WORK TO COMPLETE:
Quote word for word the passage of the gdelttools instructions below, from "## Downloading the" up to and including "and unzip them.".

READING PASSAGE:
--------------------------------

Now install `gdelttools`

```shell
pip install gdelttools
```

Now get the master file of all the GDELT files. 

```shell
gdeltloader --master
```

This will generate a file named something like `gdelt-master-file-04-19-2022-19-33-56.txt`

## Downloading the master data set

To download the master data set associated with GDELT (the export files) you can combine
these steps:

```shell
gdeltloader --master --download --overwrite
```

This will get the master file, parse it, extract the list of CSV files and unzip them.
the full GDELT 2.0 database runs to several terabytes of data so this is not recommend. 

The `overwrite` argument ruthlessly overwrites all files with extreme prejudice. Without
it the `gdeltloader` script will attempt to reuse the files you have already downloaded. As
each file is unique this may save time if you need to re-download some files. 

To limit the amount you download you can specify `--last` to define how many files worth of data
you want to download:

```shell
gdeltloader --master --download --overwrite --last 20
```
Will download the most recent 20 files worth of data. Not that a file is a triplet of 
`export`, `mentions` and `gkg` data. If you only want one you should specify a 
`--filter`. Without the filter a command like the above will actually download 60 files.

--------------------------------

RECORDED INFORMATION:

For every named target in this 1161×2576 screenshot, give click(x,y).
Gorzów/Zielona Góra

--------------------------------

EXERCISE RESULT:
## Downloading the master data set

To download the master data set associated with GDELT (the export files) you can combine
these steps:

```shell
gdeltloader --master --download --overwrite
```

This will get the master file, parse it, extract the list of CSV files and unzip them.